• **PAGE EXTRACT**
+++

[Intl-tobacco] Philip Morris Set to Name Insider as CEO

Robert Weissman rob@essential.org
Sun, 03 Feb 2002 17:23:42 -0800


U.S. BUSINESS NEWS
Philip Morris Set to Name Insider Camilleri to Succeed Bible as CEO
By GORDON FAIRCLOUGH
Staff Reporter of THE WALL STREET JOURNAL, January 30, 2002

NEW YORK -- The smoke is about to clear on who will next lead Philip
Morris Cos. At a meeting Wednesday in the company's Park Avenue
headquarters, directors are expected to choose Louis C.
Camilleri, the company's soft-spoken chief financial officer, to succeed
Geoffrey C. Bible as chief executive officer of the tobacco-and-food
company.

According to people close to the situation, the 47-year-old Mr.Camilleri
is to be formally elected CEO in late April. Mr. Bible will remain
chairman until he retires in August, these people say. Mr. Camilleri
declined to comment.

Mr. Camilleri will inherit a very different company -- in a vastly
changed world -- from the one Mr. Bible took over in 1994. Three years
after the tobacco industry's landmark $206 billion settlement with state
governments, Philip Morris is on a roll. Though beset by litigation and
hounded by critics, the company has managed to boost profits and gain
market share at the expense of its competitors.

Mr. Camilleri will be one of the youngest men ever appointed to the top
job at Philip Morris -- the maker of Marlboro cigarettes, Kraft  foods,
Nabisco cookies and Miller beer -- and one of the youngest executives to
lead such a large multinational company. A chain-smoker of Marlboro
Ultralights, Mr. Camilleri has  worked as finance chief since 1996. He
has experience in the company's international
tobacco and food businesses and has developed a reputation as a
diplomat.

That's a contrast to the more pugnacious Mr. Bible and the man sources
say was Mr. Camilleri's top inside rival for the CEO slot, Michael E.
Szymanczyk, the head of the U.S. tobacco business. Mr. Szymanczyk, a
6-foot-8,  hard-driving salesman, couldn't be reached to comment.

Mr. Camilleri has 18 years to go before reaching the company's
retirement age of 65. What he does during his tenure will affect not
just Philip Morris shareholders. Given the nature of the company's
products, his decisions could have a major impact -- for good or ill --
on public health in the U.S. and around the globe.

+++

• **WRITTEN REQUEST**
Rewrite the Philip Morris article from "According to people" up to and including "declined to comment.", replacing "chairman" with "board chair".

+++

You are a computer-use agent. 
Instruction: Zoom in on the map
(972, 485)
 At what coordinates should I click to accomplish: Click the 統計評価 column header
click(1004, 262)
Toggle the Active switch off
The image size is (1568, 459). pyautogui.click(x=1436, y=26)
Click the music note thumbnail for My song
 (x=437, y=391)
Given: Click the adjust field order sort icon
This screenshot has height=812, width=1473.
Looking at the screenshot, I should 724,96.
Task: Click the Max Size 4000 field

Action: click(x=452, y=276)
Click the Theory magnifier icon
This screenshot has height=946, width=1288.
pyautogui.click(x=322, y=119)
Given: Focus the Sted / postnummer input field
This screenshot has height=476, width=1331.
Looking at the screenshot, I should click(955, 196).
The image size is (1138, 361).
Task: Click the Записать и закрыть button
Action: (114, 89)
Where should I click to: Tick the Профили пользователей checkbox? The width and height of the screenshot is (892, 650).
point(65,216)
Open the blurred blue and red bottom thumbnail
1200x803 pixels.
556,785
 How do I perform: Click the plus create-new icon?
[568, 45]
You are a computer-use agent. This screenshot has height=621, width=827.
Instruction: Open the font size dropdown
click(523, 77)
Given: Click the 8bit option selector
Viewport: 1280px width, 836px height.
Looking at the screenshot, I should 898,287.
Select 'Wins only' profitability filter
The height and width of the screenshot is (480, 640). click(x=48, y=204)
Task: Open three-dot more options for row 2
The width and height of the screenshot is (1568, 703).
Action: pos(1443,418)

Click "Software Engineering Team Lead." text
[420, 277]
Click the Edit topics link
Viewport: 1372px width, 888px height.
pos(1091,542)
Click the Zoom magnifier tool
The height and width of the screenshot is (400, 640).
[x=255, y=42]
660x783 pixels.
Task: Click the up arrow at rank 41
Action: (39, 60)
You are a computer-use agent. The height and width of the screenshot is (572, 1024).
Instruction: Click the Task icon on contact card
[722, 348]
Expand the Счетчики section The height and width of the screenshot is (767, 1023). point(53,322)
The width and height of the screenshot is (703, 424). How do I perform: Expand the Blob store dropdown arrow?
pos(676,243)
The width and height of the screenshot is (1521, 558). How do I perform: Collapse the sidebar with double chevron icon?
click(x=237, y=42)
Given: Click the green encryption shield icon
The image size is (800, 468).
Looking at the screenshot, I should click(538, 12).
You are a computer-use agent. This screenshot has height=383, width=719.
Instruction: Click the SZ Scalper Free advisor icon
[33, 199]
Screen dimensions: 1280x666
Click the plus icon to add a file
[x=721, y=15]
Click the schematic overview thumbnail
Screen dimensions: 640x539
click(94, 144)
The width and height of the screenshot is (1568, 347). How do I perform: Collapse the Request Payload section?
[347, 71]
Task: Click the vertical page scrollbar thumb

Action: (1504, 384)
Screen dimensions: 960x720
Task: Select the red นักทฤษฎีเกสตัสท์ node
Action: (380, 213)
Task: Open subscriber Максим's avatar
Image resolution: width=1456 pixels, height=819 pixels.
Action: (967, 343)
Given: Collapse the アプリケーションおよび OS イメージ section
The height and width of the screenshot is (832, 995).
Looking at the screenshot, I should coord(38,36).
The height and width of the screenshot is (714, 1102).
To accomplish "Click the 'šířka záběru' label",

+++

• **EXERCISE OUTPUT**
According to people close to the situation, the 47-year-old Mr.Camilleri
is to be formally elected CEO in late April. Mr. Bible will remain
board chair until he retires in August, these people say. Mr. Camilleri
declined to comment.